2015 Newbery winner Kwame Alexander
Photo: Houghton Mifflin Harcourt
As with any great long poem, the novel's multiple meanings begin to emerge as the story progresses. The crossover move ("in which a player dribbles/ the ball quickly/ from one hand/ to the other./ As in: When done right,/ a crossover can break/ an opponent's ankles"), narrator Josh's signature play, takes on diverse aspects of crossing a threshold (from childhood to adulthood, life and death) over the course of the novel. The 10 rules of basketball that twins Josh and JB's father reinforce in them apply as much to life as they do to the game. The dreadlock incident (in which JB bets Josh that if JB can score the last basket of the game, he can cut off Josh's dreads--Josh agrees to one, JB cuts five, then their mother makes Josh slash the rest) hits Josh nearly as hard as it did Samson. The incident begins an escalation of his sense of loss and betrayal.
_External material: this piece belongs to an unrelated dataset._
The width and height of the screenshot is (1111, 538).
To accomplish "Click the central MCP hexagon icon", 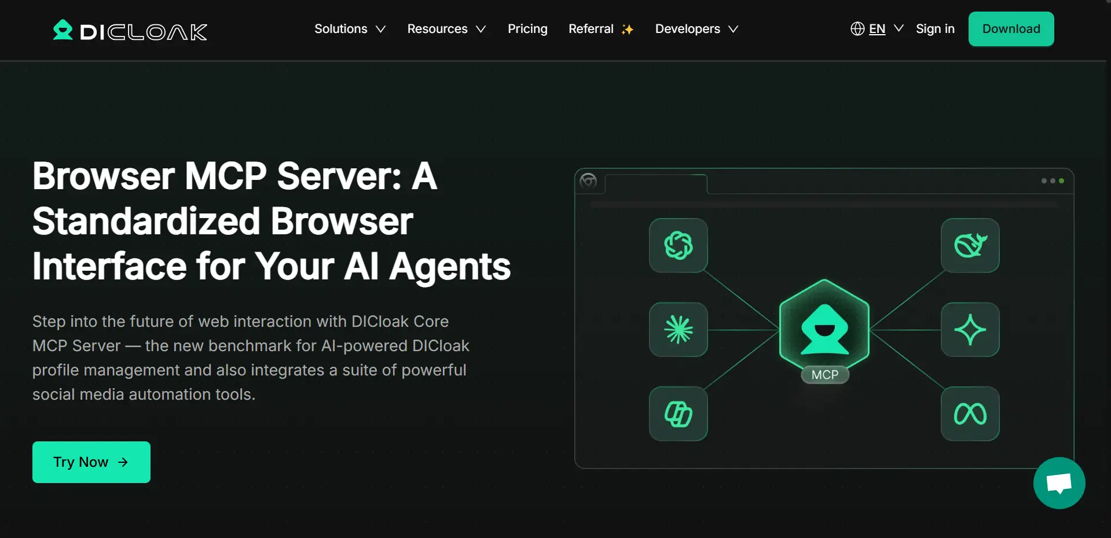I will 824,327.
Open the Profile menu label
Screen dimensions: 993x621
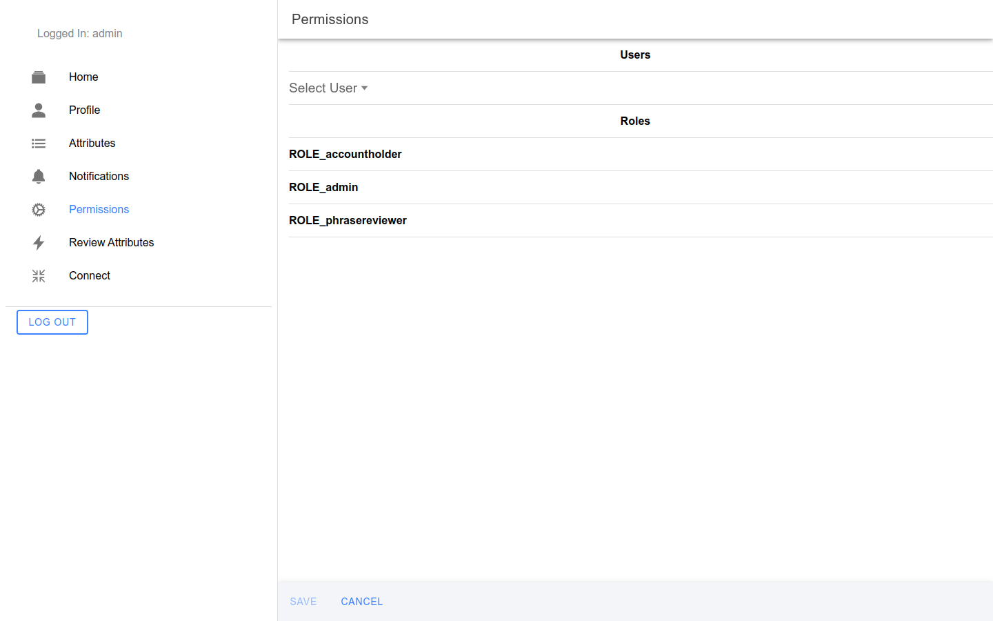84,110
As Josh's rift widens with JB, who's not just his identical twin, but also his best friend, Josh is in danger of a spiral downward, and his parents won't allow it. Kwame Alexander told Karin Snelson in an interview for Shelf Awareness that he almost didn't keep the parents in the book. "In a lot of middle-grade and YA fiction the parents are done away with so that you can focus on the kids," he said. "My familial bonds were always extremely important, so that was my frame of mind at first. But as I wrote the book, I got caught up in this notion that the parents can't be that instrumental. And so the parents were introduced in the book, but they were just sort of there. I told myself, you have a loaded gun, but you haven't fired it. What's the point of introducing these strong parents if you aren't going to utilize that strength to make the story even more powerful? And once I decided that, I thought, well, that's the kind of house you grew up in, you can draw on your own relationship with your family."

So the final layer is art imitating life. There's no doubt of the emotional truth that informs this novel in verse.